Por: Fernando Zambrano Ortiz

Analista Político

Ante el notable interés suscitado por mi artículo “Moro: donde el pisco nació en silencio” y la gran cantidad de comentarios y consultas recibidas, considero oportuno publicar este nuevo trabajo sobre el tema. En esta ocasión, el artículo aborda también el origen de la denominación “pisco” para el aguardiente elaborado en Motocachí.

Hay historias que han vivido siglos bajo el polvo del olvido, esperando que alguien les devuelva la voz. Y hay lugares donde la identidad de un país no solo se recuerda, se fermenta, se destila, se bebe. Uno de esos lugares es Motocachí, una antigua hacienda en el valle de Nepeña, en Áncash, que guarda con humildad una de las verdades más profundas del Perú: el pisco nació aquí, en el norte, mucho antes de que se hablara de denominaciones de origen o disputas comerciales.

El pisco, ese destilado noble que hoy el Perú ofrece al mundo con orgullo, recibió su reconocimiento legal como denominación de origen recién en 1990. Pero la bebida, su sabor, su técnica, su historia existen desde hace siglos. En Motocachí, ya en el siglo XVI, se destilaban uvas con métodos artesanales, en prensas de madera, alambiques rudimentarios y enormes botijas de barro. No era un experimento: era una industria sólida, con manos negras esclavizadas que prensaban la uva, botijas selladas con el escudo real, y un licor que llegaba hasta Lima y cruzaba el mar.
____________
__Tarea por hacer__
Copia otra vez el tramo del texto sobre el pisco que va desde "Analista Político" hasta "o disputas comerciales.", cambiando "hacienda" por "finca".

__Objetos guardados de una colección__
____________
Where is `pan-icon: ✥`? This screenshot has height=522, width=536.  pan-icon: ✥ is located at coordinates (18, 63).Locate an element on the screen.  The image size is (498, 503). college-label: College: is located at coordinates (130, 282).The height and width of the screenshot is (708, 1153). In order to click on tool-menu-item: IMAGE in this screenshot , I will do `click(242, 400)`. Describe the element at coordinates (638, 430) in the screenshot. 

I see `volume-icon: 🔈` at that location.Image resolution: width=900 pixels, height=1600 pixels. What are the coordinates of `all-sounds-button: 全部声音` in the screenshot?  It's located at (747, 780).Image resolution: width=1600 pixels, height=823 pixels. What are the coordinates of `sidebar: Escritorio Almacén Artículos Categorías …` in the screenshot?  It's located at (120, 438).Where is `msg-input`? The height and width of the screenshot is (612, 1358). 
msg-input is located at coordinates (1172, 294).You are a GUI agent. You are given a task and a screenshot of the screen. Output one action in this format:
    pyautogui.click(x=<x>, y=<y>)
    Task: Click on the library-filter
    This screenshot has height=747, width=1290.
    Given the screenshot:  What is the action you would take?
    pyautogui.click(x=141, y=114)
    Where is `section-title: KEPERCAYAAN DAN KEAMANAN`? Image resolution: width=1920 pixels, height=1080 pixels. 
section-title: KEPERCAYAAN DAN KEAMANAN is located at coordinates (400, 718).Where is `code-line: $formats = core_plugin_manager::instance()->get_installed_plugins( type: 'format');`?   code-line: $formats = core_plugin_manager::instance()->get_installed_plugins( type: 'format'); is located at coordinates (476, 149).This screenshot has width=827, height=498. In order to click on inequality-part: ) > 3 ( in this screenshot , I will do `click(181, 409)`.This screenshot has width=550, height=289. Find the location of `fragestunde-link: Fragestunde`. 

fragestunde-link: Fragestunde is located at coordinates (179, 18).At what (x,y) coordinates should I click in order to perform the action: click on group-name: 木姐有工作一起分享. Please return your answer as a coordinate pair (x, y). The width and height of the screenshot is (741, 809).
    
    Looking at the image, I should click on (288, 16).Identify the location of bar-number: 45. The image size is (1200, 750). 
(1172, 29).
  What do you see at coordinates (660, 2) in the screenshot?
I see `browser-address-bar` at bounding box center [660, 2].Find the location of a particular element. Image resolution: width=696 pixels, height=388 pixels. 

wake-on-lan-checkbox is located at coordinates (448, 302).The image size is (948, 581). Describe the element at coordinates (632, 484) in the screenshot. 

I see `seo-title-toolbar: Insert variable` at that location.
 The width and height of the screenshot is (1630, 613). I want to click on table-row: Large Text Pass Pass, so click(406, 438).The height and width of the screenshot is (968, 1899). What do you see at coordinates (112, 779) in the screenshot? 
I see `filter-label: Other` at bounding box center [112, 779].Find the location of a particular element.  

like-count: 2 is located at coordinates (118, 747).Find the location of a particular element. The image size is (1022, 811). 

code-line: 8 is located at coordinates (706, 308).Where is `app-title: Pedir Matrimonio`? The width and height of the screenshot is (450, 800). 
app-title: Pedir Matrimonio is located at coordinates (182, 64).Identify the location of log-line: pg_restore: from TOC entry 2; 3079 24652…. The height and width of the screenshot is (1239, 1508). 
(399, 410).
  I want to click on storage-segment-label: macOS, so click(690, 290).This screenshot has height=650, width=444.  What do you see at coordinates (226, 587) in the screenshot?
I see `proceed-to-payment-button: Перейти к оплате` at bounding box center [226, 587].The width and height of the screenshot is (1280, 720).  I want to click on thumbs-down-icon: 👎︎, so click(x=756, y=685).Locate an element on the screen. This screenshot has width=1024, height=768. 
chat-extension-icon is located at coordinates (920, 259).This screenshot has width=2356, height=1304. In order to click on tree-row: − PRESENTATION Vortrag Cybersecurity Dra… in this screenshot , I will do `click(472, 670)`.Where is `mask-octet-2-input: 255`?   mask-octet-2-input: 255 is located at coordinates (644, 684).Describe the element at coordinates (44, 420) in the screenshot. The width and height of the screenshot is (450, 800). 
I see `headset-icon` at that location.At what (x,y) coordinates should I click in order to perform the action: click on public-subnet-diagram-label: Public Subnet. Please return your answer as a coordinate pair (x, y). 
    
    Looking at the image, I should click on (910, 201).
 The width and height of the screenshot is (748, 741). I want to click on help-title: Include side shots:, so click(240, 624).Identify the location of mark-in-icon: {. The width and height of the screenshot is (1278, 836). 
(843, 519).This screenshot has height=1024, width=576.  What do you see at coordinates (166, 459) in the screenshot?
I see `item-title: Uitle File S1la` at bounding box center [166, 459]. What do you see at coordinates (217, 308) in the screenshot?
____________
__Resultado del ejercicio__
Analista Político

Ante el notable interés suscitado por mi artículo “Moro: donde el pisco nació en silencio” y la gran cantidad de comentarios y consultas recibidas, considero oportuno publicar este nuevo trabajo sobre el tema. En esta ocasión, el artículo aborda también el origen de la denominación “pisco” para el aguardiente elaborado en Motocachí.

Hay historias que han vivido siglos bajo el polvo del olvido, esperando que alguien les devuelva la voz. Y hay lugares donde la identidad de un país no solo se recuerda, se fermenta, se destila, se bebe. Uno de esos lugares es Motocachí, una antigua finca en el valle de Nepeña, en Áncash, que guarda con humildad una de las verdades más profundas del Perú: el pisco nació aquí, en el norte, mucho antes de que se hablara de denominaciones de origen o disputas comerciales.